● EXTRACTED ENTRIES

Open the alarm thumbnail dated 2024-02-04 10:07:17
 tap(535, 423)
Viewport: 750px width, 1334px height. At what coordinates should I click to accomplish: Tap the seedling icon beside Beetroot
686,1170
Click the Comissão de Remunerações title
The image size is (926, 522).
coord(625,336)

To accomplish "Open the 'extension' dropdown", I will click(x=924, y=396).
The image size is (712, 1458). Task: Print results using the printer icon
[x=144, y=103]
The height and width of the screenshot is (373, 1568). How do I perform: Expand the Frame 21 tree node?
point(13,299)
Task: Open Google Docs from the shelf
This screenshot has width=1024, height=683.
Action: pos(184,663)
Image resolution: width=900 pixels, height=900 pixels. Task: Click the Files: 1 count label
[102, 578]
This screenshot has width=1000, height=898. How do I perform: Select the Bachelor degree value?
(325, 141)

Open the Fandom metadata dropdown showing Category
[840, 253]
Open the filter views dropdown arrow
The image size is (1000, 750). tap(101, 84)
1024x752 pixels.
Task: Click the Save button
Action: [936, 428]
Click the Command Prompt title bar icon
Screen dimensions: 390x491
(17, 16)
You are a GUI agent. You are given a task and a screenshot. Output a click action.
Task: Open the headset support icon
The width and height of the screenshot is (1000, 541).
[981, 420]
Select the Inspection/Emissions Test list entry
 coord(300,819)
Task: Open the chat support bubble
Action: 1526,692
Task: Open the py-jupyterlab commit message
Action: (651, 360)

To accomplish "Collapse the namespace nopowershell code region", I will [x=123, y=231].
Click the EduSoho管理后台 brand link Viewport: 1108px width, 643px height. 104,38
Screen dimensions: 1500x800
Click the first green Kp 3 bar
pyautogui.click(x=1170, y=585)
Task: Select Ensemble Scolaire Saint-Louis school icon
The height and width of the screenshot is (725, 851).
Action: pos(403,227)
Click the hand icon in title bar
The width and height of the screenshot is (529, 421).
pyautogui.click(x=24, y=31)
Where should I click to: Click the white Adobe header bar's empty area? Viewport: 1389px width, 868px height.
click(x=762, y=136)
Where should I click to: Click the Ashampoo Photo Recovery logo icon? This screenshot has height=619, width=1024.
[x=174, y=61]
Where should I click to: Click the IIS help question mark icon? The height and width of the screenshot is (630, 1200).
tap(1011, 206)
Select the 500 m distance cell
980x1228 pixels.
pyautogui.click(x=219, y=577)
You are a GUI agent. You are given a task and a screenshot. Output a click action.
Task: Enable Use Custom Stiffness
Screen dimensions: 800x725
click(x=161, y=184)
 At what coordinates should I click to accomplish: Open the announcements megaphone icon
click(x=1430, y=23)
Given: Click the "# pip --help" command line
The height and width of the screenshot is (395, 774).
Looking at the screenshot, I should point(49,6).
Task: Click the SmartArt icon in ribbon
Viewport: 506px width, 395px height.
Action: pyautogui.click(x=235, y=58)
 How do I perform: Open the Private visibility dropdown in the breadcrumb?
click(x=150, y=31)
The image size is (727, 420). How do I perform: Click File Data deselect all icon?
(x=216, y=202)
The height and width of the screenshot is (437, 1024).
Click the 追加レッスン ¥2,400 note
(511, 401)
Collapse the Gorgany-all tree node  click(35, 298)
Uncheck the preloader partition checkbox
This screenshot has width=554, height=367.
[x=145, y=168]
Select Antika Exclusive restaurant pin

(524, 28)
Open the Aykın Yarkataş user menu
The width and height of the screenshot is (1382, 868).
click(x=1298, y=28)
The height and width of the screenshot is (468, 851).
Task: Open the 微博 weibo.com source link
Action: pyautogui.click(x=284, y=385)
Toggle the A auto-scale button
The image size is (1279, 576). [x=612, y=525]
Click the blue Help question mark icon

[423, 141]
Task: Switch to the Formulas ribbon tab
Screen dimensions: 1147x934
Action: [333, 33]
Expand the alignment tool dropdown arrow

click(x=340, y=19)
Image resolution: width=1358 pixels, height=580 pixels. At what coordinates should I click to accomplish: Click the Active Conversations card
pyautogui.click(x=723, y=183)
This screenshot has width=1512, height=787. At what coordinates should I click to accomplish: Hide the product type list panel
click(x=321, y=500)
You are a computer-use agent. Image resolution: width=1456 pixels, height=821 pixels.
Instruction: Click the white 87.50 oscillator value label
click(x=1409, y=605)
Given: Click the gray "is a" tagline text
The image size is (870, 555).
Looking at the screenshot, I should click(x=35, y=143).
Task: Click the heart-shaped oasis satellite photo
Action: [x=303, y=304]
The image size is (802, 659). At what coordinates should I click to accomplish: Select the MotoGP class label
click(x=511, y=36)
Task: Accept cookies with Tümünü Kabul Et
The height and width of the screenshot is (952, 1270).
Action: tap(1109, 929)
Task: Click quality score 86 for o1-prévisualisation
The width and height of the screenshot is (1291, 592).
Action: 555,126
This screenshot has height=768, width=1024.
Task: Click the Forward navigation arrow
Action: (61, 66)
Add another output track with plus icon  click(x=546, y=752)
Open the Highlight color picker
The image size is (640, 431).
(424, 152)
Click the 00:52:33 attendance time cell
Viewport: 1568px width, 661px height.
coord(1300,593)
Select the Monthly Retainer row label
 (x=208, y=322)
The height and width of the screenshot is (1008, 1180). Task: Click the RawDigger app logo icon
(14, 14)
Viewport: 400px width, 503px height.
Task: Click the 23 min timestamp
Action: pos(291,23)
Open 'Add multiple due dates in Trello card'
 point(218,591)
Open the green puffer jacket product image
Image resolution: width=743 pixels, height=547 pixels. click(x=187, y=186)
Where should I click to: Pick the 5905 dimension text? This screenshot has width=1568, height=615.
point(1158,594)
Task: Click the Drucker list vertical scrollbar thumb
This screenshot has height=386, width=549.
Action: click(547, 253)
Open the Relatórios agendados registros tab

● PROBLEM DETAILS
Output only the lines from the one that contains "Task: Click quality" through the last line of the data above, each restated exactly.

● SOLUTION TO THE PROBLEM
Task: Click quality score 86 for o1-prévisualisation
The width and height of the screenshot is (1291, 592).
Action: 555,126
This screenshot has height=768, width=1024.
Task: Click the Forward navigation arrow
Action: (61, 66)
Add another output track with plus icon  click(x=546, y=752)
Open the Highlight color picker
The image size is (640, 431).
(424, 152)
Click the 00:52:33 attendance time cell
Viewport: 1568px width, 661px height.
coord(1300,593)
Select the Monthly Retainer row label
 (x=208, y=322)
The height and width of the screenshot is (1008, 1180). Task: Click the RawDigger app logo icon
(14, 14)
Viewport: 400px width, 503px height.
Task: Click the 23 min timestamp
Action: pos(291,23)
Open 'Add multiple due dates in Trello card'
 point(218,591)
Open the green puffer jacket product image
Image resolution: width=743 pixels, height=547 pixels. click(x=187, y=186)
Where should I click to: Pick the 5905 dimension text? This screenshot has width=1568, height=615.
point(1158,594)
Task: Click the Drucker list vertical scrollbar thumb
This screenshot has height=386, width=549.
Action: click(547, 253)
Open the Relatórios agendados registros tab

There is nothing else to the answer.